··· MATERIAL FOR THE TASK ···

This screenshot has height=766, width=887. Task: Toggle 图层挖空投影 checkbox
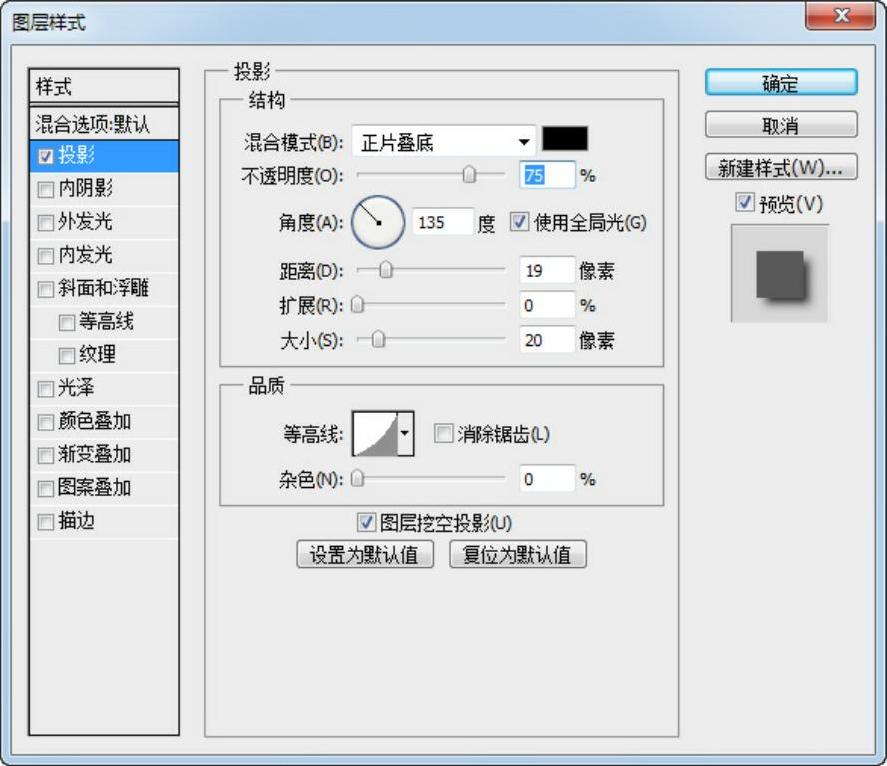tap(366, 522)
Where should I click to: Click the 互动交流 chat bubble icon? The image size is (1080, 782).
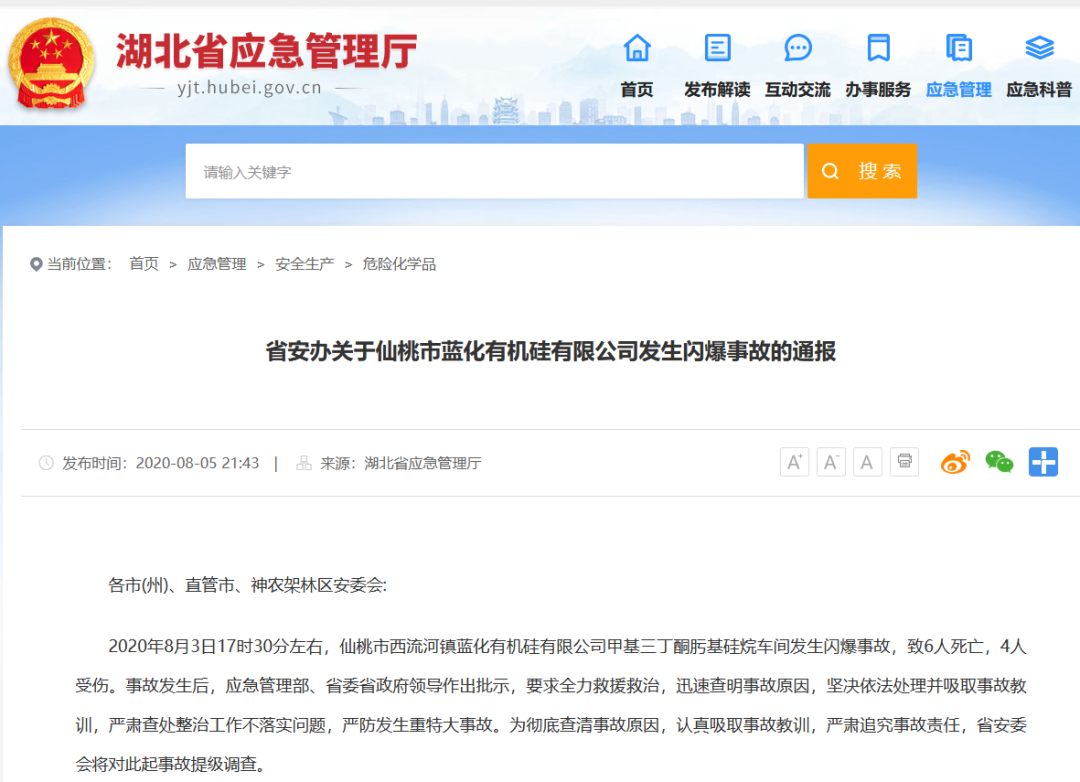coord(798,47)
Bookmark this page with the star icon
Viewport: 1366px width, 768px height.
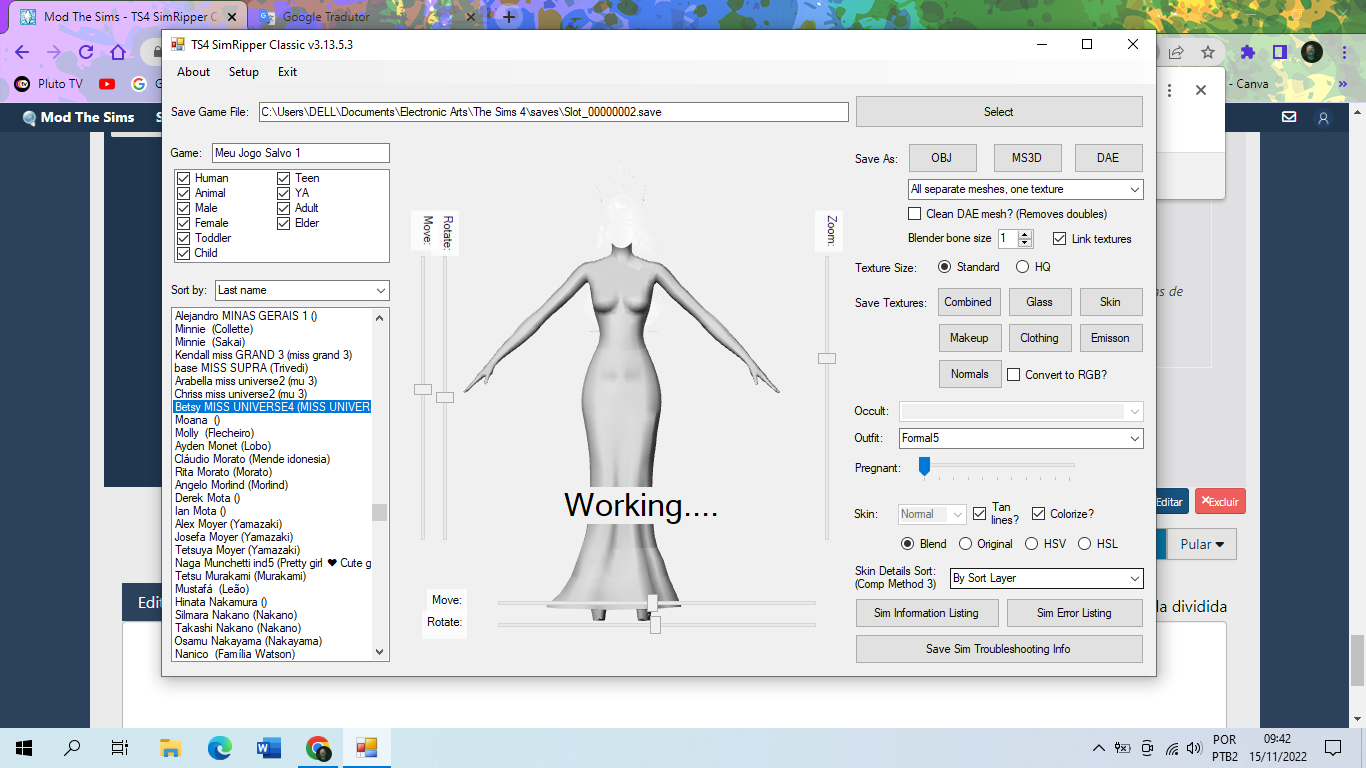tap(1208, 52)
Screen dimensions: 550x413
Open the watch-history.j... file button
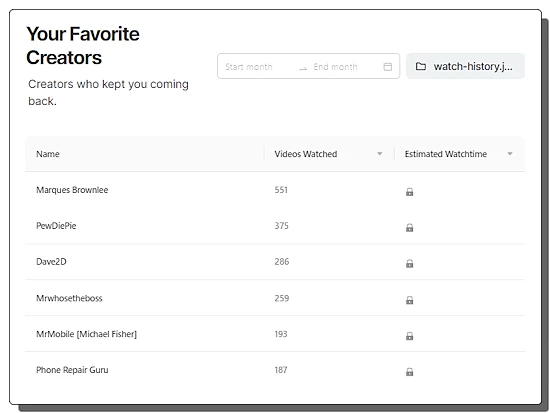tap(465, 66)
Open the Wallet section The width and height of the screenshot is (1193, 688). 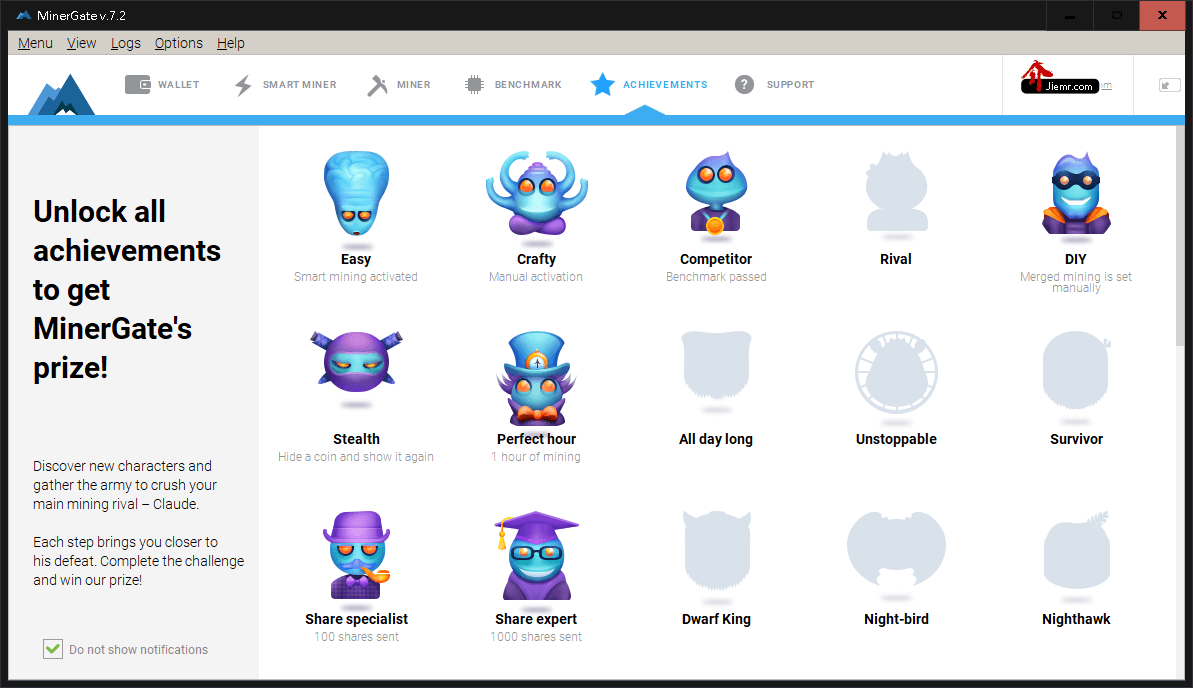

···

### WORK ORDER:
Leave the pictures out and restate exactly the lines from the one that has "Open the watch-history.j... file button" through the final line of the entries above, both ends included.

### ANSWER SPACE:
Open the watch-history.j... file button
tap(465, 66)
Open the Wallet section The width and height of the screenshot is (1193, 688). 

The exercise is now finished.